START Input data

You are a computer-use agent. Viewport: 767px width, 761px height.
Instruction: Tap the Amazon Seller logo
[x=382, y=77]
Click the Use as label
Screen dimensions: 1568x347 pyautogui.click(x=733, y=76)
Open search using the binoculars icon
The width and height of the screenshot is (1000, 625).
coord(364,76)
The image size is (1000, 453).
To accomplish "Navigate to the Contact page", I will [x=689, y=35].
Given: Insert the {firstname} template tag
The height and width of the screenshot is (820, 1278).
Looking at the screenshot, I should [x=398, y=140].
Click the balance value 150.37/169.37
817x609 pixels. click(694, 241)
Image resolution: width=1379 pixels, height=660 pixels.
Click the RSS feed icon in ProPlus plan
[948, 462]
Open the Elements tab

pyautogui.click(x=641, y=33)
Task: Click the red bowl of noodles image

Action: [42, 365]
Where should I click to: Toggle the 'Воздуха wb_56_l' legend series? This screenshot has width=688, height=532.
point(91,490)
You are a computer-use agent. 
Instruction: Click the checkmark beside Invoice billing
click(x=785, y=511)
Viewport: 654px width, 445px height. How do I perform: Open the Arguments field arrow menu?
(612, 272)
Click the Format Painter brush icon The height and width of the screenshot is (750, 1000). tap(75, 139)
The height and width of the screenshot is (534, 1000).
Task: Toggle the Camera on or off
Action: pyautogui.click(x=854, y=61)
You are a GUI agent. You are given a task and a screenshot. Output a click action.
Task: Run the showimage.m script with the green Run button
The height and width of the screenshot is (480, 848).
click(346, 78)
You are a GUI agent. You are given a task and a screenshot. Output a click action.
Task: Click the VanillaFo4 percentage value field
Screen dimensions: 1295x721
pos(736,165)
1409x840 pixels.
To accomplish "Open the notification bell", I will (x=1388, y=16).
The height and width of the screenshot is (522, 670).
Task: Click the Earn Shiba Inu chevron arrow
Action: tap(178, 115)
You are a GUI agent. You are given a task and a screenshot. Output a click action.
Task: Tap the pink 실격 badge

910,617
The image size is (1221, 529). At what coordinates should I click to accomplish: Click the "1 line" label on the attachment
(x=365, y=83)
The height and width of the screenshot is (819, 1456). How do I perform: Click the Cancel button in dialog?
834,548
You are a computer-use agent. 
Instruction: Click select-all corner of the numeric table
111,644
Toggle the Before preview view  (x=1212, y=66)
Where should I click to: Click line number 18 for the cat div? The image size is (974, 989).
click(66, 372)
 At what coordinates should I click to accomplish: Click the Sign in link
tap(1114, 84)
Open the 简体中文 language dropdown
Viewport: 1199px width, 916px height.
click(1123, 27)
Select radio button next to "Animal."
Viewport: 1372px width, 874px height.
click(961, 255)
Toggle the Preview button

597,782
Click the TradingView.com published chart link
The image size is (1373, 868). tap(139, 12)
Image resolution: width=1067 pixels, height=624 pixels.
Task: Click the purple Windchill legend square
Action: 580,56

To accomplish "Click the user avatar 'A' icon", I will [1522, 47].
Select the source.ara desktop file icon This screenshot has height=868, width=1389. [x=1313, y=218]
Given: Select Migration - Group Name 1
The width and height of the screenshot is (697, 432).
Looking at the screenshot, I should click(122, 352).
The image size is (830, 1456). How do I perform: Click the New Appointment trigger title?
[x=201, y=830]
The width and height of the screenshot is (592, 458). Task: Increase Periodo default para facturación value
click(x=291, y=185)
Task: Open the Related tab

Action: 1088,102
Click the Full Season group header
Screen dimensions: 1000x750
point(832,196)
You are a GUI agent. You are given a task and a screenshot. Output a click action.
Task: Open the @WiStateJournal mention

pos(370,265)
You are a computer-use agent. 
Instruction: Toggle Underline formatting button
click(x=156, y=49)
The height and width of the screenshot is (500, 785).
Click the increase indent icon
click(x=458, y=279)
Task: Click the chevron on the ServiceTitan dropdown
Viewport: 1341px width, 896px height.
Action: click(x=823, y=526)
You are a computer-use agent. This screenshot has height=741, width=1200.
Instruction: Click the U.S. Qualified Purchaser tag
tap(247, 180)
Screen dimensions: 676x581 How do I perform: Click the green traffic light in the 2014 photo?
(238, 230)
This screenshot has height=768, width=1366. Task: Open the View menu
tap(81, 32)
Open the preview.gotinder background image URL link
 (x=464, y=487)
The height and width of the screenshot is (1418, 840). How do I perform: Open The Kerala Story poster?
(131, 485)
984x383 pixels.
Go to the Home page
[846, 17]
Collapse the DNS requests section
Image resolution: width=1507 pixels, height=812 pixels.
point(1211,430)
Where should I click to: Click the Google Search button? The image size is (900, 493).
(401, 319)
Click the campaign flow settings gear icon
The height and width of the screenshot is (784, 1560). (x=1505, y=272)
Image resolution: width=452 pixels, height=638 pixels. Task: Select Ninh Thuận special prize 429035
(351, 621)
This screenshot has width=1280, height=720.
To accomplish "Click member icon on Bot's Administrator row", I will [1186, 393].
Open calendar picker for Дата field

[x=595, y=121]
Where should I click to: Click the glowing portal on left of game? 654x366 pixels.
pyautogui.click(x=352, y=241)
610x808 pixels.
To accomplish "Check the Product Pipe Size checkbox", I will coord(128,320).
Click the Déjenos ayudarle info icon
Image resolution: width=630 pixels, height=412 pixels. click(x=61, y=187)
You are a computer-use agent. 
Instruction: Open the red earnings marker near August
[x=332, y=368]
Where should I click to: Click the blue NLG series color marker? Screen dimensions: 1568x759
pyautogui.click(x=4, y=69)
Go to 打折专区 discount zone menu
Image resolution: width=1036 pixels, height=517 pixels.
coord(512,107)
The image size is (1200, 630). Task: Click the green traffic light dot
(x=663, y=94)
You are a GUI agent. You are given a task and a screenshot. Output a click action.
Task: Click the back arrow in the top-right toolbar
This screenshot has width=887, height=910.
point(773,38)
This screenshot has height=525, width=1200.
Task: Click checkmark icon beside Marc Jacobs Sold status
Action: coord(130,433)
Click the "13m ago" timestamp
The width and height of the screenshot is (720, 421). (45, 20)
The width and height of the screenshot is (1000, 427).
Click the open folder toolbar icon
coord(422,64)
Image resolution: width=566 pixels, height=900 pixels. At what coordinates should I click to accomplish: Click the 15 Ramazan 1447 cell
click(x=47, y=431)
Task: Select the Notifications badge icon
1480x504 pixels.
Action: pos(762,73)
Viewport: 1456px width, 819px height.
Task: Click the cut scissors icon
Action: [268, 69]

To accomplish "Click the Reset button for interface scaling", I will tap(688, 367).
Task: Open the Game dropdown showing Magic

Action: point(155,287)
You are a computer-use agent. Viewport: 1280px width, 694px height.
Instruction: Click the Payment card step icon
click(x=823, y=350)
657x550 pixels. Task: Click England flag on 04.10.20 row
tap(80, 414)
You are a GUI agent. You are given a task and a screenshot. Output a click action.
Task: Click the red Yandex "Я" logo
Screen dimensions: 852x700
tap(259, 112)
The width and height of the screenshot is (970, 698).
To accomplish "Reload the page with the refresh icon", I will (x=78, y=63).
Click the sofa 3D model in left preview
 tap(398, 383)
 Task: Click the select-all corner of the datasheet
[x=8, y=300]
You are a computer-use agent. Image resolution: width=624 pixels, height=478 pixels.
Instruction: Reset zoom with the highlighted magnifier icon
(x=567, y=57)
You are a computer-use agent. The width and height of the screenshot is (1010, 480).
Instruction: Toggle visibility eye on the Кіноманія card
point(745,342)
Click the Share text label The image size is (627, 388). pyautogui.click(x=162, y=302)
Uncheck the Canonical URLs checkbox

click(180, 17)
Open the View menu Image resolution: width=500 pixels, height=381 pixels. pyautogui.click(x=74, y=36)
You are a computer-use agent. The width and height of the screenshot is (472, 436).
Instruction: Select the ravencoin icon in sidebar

END Input data

◆ **Problem to work on**:
Look back at the records above. Repeat all of them exactly.

◆ **Result below**:
You are a computer-use agent. Viewport: 767px width, 761px height.
Instruction: Tap the Amazon Seller logo
[x=382, y=77]
Click the Use as label
Screen dimensions: 1568x347 pyautogui.click(x=733, y=76)
Open search using the binoculars icon
The width and height of the screenshot is (1000, 625).
coord(364,76)
The image size is (1000, 453).
To accomplish "Navigate to the Contact page", I will [x=689, y=35].
Given: Insert the {firstname} template tag
The height and width of the screenshot is (820, 1278).
Looking at the screenshot, I should [x=398, y=140].
Click the balance value 150.37/169.37
817x609 pixels. click(694, 241)
Image resolution: width=1379 pixels, height=660 pixels.
Click the RSS feed icon in ProPlus plan
[948, 462]
Open the Elements tab

pyautogui.click(x=641, y=33)
Task: Click the red bowl of noodles image

Action: [42, 365]
Where should I click to: Toggle the 'Воздуха wb_56_l' legend series? This screenshot has width=688, height=532.
point(91,490)
You are a computer-use agent. 
Instruction: Click the checkmark beside Invoice billing
click(x=785, y=511)
Viewport: 654px width, 445px height. How do I perform: Open the Arguments field arrow menu?
(612, 272)
Click the Format Painter brush icon The height and width of the screenshot is (750, 1000). tap(75, 139)
The height and width of the screenshot is (534, 1000).
Task: Toggle the Camera on or off
Action: pyautogui.click(x=854, y=61)
You are a GUI agent. You are given a task and a screenshot. Output a click action.
Task: Run the showimage.m script with the green Run button
The height and width of the screenshot is (480, 848).
click(346, 78)
You are a GUI agent. You are given a task and a screenshot. Output a click action.
Task: Click the VanillaFo4 percentage value field
Screen dimensions: 1295x721
pos(736,165)
1409x840 pixels.
To accomplish "Open the notification bell", I will (x=1388, y=16).
The height and width of the screenshot is (522, 670).
Task: Click the Earn Shiba Inu chevron arrow
Action: tap(178, 115)
You are a GUI agent. You are given a task and a screenshot. Output a click action.
Task: Tap the pink 실격 badge

910,617
The image size is (1221, 529). At what coordinates should I click to accomplish: Click the "1 line" label on the attachment
(x=365, y=83)
The height and width of the screenshot is (819, 1456). How do I perform: Click the Cancel button in dialog?
834,548
You are a computer-use agent. 
Instruction: Click select-all corner of the numeric table
111,644
Toggle the Before preview view  (x=1212, y=66)
Where should I click to: Click line number 18 for the cat div? The image size is (974, 989).
click(66, 372)
 At what coordinates should I click to accomplish: Click the Sign in link
tap(1114, 84)
Open the 简体中文 language dropdown
Viewport: 1199px width, 916px height.
click(1123, 27)
Select radio button next to "Animal."
Viewport: 1372px width, 874px height.
click(961, 255)
Toggle the Preview button

597,782
Click the TradingView.com published chart link
The image size is (1373, 868). tap(139, 12)
Image resolution: width=1067 pixels, height=624 pixels.
Task: Click the purple Windchill legend square
Action: 580,56

To accomplish "Click the user avatar 'A' icon", I will [1522, 47].
Select the source.ara desktop file icon This screenshot has height=868, width=1389. [x=1313, y=218]
Given: Select Migration - Group Name 1
The width and height of the screenshot is (697, 432).
Looking at the screenshot, I should click(122, 352).
The image size is (830, 1456). How do I perform: Click the New Appointment trigger title?
[x=201, y=830]
The width and height of the screenshot is (592, 458). Task: Increase Periodo default para facturación value
click(x=291, y=185)
Task: Open the Related tab

Action: 1088,102
Click the Full Season group header
Screen dimensions: 1000x750
point(832,196)
You are a GUI agent. You are given a task and a screenshot. Output a click action.
Task: Open the @WiStateJournal mention

pos(370,265)
You are a computer-use agent. 
Instruction: Toggle Underline formatting button
click(x=156, y=49)
The height and width of the screenshot is (500, 785).
Click the increase indent icon
click(x=458, y=279)
Task: Click the chevron on the ServiceTitan dropdown
Viewport: 1341px width, 896px height.
Action: click(x=823, y=526)
You are a computer-use agent. This screenshot has height=741, width=1200.
Instruction: Click the U.S. Qualified Purchaser tag
tap(247, 180)
Screen dimensions: 676x581 How do I perform: Click the green traffic light in the 2014 photo?
(238, 230)
This screenshot has height=768, width=1366. Task: Open the View menu
tap(81, 32)
Open the preview.gotinder background image URL link
 (x=464, y=487)
The height and width of the screenshot is (1418, 840). How do I perform: Open The Kerala Story poster?
(131, 485)
984x383 pixels.
Go to the Home page
[846, 17]
Collapse the DNS requests section
Image resolution: width=1507 pixels, height=812 pixels.
point(1211,430)
Where should I click to: Click the Google Search button? The image size is (900, 493).
(401, 319)
Click the campaign flow settings gear icon
The height and width of the screenshot is (784, 1560). (x=1505, y=272)
Image resolution: width=452 pixels, height=638 pixels. Task: Select Ninh Thuận special prize 429035
(351, 621)
This screenshot has width=1280, height=720.
To accomplish "Click member icon on Bot's Administrator row", I will [1186, 393].
Open calendar picker for Дата field

[x=595, y=121]
Where should I click to: Click the glowing portal on left of game? 654x366 pixels.
pyautogui.click(x=352, y=241)
610x808 pixels.
To accomplish "Check the Product Pipe Size checkbox", I will coord(128,320).
Click the Déjenos ayudarle info icon
Image resolution: width=630 pixels, height=412 pixels. click(x=61, y=187)
You are a computer-use agent. 
Instruction: Open the red earnings marker near August
[x=332, y=368]
Where should I click to: Click the blue NLG series color marker? Screen dimensions: 1568x759
pyautogui.click(x=4, y=69)
Go to 打折专区 discount zone menu
Image resolution: width=1036 pixels, height=517 pixels.
coord(512,107)
The image size is (1200, 630). Task: Click the green traffic light dot
(x=663, y=94)
You are a GUI agent. You are given a task and a screenshot. Output a click action.
Task: Click the back arrow in the top-right toolbar
This screenshot has width=887, height=910.
point(773,38)
This screenshot has height=525, width=1200.
Task: Click checkmark icon beside Marc Jacobs Sold status
Action: coord(130,433)
Click the "13m ago" timestamp
The width and height of the screenshot is (720, 421). (45, 20)
The width and height of the screenshot is (1000, 427).
Click the open folder toolbar icon
coord(422,64)
Image resolution: width=566 pixels, height=900 pixels. At what coordinates should I click to accomplish: Click the 15 Ramazan 1447 cell
click(x=47, y=431)
Task: Select the Notifications badge icon
1480x504 pixels.
Action: pos(762,73)
Viewport: 1456px width, 819px height.
Task: Click the cut scissors icon
Action: [268, 69]

To accomplish "Click the Reset button for interface scaling", I will tap(688, 367).
Task: Open the Game dropdown showing Magic

Action: point(155,287)
You are a computer-use agent. Viewport: 1280px width, 694px height.
Instruction: Click the Payment card step icon
click(x=823, y=350)
657x550 pixels. Task: Click England flag on 04.10.20 row
tap(80, 414)
You are a GUI agent. You are given a task and a screenshot. Output a click action.
Task: Click the red Yandex "Я" logo
Screen dimensions: 852x700
tap(259, 112)
The width and height of the screenshot is (970, 698).
To accomplish "Reload the page with the refresh icon", I will (x=78, y=63).
Click the sofa 3D model in left preview
 tap(398, 383)
 Task: Click the select-all corner of the datasheet
[x=8, y=300]
You are a computer-use agent. Image resolution: width=624 pixels, height=478 pixels.
Instruction: Reset zoom with the highlighted magnifier icon
(x=567, y=57)
You are a computer-use agent. The width and height of the screenshot is (1010, 480).
Instruction: Toggle visibility eye on the Кіноманія card
point(745,342)
Click the Share text label The image size is (627, 388). pyautogui.click(x=162, y=302)
Uncheck the Canonical URLs checkbox

click(180, 17)
Open the View menu Image resolution: width=500 pixels, height=381 pixels. pyautogui.click(x=74, y=36)
You are a computer-use agent. The width and height of the screenshot is (472, 436).
Instruction: Select the ravencoin icon in sidebar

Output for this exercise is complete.